Bandaiding Won't Work in Somalia

The "Somali Government," which I shall now and for probably a long time refer to only with sneer quotes, has requested a big chunk of international funding to create a Navy. How quaint.

There are probably a lot of folks in the international community that would like to throw some money at this problem and be assured that it will go away. It won't. And anybody that thinks it will is a fool looking to throw money away.

Somalia is in anarchy. Its government exists only by name--it has no influence. It was propped up briefly by the Ethiopians with the support of the West, but as soon as the Ethiopians left, Mogadishu was overrun by the Union of Islamic Courts, a group that the Ethiopians thought they had finished off a few years ago.Some work has been done to regain some bit of administrative control over some of Somalia by the Western-supported government, but to the south, Islamic militants reign. Puntland and Somaliland to the north are essentially autonomous. And the small swath of land administered by the Somali government is one that is highly unstable, highly variable, and full of citizens with very little national identification or loyalty.

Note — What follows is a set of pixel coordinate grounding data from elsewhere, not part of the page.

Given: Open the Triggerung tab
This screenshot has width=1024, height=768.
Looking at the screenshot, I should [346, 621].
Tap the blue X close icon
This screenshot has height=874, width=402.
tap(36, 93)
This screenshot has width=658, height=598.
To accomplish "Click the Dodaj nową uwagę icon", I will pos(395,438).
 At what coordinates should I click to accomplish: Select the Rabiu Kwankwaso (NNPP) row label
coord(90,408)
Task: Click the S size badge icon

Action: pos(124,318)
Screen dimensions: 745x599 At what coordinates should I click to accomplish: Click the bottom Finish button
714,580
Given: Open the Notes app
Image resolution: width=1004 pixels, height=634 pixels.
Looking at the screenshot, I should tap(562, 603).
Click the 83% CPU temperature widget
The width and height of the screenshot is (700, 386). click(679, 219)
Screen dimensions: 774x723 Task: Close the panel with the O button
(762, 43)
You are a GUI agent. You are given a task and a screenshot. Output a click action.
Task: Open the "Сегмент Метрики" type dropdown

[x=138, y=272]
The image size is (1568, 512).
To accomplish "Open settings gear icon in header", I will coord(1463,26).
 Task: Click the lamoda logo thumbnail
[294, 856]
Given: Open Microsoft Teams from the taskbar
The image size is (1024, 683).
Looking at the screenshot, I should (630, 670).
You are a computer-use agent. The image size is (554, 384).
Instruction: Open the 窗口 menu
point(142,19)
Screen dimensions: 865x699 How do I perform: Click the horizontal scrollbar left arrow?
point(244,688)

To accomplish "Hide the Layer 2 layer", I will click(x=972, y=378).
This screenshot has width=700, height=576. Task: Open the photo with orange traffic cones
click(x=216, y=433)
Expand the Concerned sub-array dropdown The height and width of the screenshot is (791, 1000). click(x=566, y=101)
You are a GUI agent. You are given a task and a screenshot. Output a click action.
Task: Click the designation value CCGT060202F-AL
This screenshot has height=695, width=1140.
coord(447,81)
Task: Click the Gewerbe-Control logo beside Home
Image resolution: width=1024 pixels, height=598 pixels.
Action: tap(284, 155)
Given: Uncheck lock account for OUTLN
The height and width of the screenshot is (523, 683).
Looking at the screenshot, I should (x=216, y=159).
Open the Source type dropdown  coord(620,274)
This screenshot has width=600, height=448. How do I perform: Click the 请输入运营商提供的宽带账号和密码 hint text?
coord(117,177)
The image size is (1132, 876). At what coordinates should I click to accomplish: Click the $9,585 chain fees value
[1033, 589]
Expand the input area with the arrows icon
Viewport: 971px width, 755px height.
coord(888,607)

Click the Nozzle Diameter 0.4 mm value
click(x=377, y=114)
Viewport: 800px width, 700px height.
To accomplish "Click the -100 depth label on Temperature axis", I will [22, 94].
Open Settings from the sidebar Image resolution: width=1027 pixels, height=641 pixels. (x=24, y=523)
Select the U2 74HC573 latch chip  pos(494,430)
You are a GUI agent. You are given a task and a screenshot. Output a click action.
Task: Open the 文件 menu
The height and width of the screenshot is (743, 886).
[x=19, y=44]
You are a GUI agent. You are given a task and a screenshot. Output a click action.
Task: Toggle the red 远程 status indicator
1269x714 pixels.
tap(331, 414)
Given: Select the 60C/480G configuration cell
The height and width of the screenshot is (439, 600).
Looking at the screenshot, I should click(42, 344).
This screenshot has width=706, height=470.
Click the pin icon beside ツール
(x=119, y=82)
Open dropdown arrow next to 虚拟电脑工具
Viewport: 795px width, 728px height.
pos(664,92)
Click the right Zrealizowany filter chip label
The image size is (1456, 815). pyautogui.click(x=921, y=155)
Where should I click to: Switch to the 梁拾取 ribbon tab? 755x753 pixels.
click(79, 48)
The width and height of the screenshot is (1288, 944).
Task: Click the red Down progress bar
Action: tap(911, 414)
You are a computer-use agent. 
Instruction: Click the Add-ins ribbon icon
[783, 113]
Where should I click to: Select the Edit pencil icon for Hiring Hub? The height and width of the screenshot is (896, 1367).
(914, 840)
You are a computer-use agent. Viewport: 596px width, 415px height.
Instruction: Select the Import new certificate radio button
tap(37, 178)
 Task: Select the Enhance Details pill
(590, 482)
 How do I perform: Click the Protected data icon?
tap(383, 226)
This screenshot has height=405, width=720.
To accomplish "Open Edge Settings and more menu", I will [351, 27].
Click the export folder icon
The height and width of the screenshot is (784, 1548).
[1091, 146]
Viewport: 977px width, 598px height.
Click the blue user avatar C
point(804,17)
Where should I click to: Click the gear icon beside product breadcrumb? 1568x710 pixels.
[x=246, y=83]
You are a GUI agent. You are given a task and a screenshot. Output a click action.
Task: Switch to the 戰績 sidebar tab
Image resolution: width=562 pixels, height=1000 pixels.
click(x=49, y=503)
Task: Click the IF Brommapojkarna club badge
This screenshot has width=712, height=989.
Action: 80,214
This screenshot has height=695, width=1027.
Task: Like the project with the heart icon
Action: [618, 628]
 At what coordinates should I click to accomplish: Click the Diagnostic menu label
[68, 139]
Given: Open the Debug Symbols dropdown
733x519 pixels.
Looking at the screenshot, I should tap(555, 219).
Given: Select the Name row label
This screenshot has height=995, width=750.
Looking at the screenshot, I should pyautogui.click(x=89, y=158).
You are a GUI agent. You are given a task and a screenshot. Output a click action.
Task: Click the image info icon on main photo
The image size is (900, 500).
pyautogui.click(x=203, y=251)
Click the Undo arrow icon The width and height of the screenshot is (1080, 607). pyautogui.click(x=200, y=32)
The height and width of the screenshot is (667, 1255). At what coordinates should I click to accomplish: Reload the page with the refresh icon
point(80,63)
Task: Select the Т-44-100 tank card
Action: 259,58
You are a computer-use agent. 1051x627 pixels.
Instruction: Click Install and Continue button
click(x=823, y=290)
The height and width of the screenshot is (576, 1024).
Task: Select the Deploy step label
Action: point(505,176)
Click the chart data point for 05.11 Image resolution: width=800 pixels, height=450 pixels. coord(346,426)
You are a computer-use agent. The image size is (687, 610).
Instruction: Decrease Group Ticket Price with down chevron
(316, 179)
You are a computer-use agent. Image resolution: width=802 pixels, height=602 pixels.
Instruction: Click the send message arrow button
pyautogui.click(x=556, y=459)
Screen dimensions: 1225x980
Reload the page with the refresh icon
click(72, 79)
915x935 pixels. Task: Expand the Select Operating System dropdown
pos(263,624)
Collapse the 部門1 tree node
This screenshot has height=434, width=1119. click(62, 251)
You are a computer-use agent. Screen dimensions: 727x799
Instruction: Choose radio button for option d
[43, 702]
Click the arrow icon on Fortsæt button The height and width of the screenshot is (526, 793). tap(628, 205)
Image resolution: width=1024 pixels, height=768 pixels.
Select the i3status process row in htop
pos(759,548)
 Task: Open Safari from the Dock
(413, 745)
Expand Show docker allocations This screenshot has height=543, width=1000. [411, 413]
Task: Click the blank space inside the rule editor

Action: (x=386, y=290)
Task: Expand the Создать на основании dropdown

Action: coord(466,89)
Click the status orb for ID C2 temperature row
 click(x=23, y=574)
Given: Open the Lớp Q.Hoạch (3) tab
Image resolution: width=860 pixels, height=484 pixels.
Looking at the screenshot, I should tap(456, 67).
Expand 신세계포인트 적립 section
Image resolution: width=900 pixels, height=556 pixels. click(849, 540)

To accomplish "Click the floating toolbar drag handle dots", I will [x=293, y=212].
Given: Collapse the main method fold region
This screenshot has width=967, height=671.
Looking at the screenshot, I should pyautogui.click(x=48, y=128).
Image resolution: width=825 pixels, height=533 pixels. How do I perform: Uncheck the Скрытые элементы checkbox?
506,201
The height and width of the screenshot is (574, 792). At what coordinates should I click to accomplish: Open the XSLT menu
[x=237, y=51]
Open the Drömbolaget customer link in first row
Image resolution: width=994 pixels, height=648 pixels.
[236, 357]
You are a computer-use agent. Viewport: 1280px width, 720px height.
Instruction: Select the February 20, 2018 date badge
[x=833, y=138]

Frankly, how can money create a competent Navy? It takes much more than steel, guns, and technology to get a Navy working in a way that can fight piracy. If a Navy is to fight an internal menace, then some internal control is necessary. Some internal intelligence is critical. And even if that is achieved, years of training are necessary to create well-trianed sailors that can competently hunt and destroy the pirates.

It might probably even be cheaper to send a UN-approved force to whack the Somali pirates in their dens, then to throw a bunch of money at a Somali Navy that will not exist for a very long time, if at all. Trying to outsource this problem is a fool's errand.